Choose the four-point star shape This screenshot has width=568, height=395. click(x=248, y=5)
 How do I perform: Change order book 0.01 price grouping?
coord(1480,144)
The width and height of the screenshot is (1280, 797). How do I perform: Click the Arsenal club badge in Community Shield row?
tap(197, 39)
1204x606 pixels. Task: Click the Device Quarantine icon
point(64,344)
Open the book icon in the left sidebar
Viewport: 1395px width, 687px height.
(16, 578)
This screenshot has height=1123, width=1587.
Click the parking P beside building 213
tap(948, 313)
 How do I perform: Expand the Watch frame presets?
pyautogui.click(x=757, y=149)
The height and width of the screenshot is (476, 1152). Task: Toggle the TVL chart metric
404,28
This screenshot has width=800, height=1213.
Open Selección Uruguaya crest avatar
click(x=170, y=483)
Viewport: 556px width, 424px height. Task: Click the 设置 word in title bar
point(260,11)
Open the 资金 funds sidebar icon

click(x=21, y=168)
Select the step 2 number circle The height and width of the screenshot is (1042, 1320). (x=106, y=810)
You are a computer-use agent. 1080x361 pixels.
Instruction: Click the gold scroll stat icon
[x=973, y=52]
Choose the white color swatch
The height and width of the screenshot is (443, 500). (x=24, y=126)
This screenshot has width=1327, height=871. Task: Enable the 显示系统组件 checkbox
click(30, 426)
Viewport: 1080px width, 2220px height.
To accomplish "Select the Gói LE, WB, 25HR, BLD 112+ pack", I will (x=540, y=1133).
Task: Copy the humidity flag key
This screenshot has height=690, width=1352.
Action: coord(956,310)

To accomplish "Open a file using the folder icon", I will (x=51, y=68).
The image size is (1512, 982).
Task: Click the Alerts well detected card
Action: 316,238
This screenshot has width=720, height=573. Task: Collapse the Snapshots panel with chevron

======

# Exercise:
Each line in the listing above that contains "Select" should be copied.

# The completed task:
Select the step 2 number circle The height and width of the screenshot is (1042, 1320). (x=106, y=810)
To accomplish "Select the Gói LE, WB, 25HR, BLD 112+ pack", I will (x=540, y=1133).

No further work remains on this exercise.